* [Written instruction]
Rewrite the listing from the line containing "What do you see at coordinates (1511, 26)" down to the line containing "Looking at the", replacing "Locate an element on the screen" with "Find an element on the screen" and changing nothing else.

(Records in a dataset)

━━━━━━

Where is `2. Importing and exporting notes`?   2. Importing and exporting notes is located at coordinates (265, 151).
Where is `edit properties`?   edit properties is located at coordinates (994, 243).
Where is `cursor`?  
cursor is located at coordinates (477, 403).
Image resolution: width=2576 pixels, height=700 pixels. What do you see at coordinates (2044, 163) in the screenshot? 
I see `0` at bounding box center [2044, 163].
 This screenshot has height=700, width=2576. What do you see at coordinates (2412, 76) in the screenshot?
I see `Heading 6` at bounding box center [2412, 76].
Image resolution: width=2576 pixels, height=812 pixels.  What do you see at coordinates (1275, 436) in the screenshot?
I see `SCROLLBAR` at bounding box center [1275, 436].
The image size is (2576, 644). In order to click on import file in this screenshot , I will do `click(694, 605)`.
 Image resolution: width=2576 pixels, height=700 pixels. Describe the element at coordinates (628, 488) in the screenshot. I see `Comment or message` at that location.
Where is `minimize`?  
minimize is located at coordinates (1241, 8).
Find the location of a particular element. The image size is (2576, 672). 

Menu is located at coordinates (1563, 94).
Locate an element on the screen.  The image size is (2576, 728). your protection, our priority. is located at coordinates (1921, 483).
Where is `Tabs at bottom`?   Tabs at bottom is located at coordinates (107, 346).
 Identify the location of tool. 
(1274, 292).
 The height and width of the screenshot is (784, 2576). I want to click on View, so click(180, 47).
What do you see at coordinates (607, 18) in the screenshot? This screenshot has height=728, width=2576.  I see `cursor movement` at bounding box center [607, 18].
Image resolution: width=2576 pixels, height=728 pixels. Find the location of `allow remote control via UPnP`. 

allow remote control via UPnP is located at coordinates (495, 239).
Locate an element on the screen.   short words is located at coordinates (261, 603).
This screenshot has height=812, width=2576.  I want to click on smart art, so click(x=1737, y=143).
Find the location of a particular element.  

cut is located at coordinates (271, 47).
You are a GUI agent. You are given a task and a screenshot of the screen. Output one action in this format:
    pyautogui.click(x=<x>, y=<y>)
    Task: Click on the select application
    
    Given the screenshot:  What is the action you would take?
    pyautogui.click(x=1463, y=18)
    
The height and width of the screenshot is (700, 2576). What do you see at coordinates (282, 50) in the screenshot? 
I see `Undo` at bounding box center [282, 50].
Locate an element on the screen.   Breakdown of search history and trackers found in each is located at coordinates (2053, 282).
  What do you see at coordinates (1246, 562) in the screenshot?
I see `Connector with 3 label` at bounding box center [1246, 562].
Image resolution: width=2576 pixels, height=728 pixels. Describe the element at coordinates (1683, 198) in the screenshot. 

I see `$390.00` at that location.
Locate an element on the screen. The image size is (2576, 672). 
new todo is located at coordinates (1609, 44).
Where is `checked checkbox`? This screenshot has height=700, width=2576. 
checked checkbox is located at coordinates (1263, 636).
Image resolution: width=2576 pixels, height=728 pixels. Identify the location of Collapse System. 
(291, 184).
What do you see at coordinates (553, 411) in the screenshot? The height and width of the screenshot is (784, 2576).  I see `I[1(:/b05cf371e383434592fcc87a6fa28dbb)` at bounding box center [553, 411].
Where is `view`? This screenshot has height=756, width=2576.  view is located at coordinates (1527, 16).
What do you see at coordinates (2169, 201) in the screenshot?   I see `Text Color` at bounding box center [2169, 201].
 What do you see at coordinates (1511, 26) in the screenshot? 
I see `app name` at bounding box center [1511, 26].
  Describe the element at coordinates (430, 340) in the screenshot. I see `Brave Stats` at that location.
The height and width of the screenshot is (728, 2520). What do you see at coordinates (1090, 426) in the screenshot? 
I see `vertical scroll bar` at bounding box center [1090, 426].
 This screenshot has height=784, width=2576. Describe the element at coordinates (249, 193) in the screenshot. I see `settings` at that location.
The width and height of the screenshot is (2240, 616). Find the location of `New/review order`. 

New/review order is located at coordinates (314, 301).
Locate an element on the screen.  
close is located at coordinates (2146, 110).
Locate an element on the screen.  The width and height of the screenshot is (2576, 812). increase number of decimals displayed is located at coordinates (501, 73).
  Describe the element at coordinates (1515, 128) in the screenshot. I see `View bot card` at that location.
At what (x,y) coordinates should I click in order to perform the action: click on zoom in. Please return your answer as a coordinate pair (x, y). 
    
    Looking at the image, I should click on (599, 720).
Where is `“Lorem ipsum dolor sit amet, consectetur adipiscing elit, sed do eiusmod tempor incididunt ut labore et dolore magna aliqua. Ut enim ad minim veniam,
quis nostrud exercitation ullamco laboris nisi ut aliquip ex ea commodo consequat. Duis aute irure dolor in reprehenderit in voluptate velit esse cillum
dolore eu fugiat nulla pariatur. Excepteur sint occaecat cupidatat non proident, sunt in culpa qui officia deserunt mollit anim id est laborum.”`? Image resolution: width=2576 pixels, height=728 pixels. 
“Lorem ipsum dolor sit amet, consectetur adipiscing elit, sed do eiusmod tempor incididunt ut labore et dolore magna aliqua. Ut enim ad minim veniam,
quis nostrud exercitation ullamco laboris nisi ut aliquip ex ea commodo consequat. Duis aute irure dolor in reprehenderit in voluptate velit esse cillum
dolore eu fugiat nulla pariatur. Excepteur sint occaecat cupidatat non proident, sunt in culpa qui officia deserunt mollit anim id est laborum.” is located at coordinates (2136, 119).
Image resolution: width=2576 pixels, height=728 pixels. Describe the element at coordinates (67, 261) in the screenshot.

━━━━━━

* [Result]
 What do you see at coordinates (1511, 26) in the screenshot? 
I see `app name` at bounding box center [1511, 26].
  Describe the element at coordinates (430, 340) in the screenshot. I see `Brave Stats` at that location.
The height and width of the screenshot is (728, 2520). What do you see at coordinates (1090, 426) in the screenshot? 
I see `vertical scroll bar` at bounding box center [1090, 426].
 This screenshot has height=784, width=2576. Describe the element at coordinates (249, 193) in the screenshot. I see `settings` at that location.
The width and height of the screenshot is (2240, 616). Find the location of `New/review order`. 

New/review order is located at coordinates (314, 301).
Find an element on the screen.  
close is located at coordinates (2146, 110).
Find an element on the screen.  The width and height of the screenshot is (2576, 812). increase number of decimals displayed is located at coordinates (501, 73).
  Describe the element at coordinates (1515, 128) in the screenshot. I see `View bot card` at that location.
At what (x,y) coordinates should I click in order to perform the action: click on zoom in. Please return your answer as a coordinate pair (x, y). 
    
    Looking at the image, I should click on (599, 720).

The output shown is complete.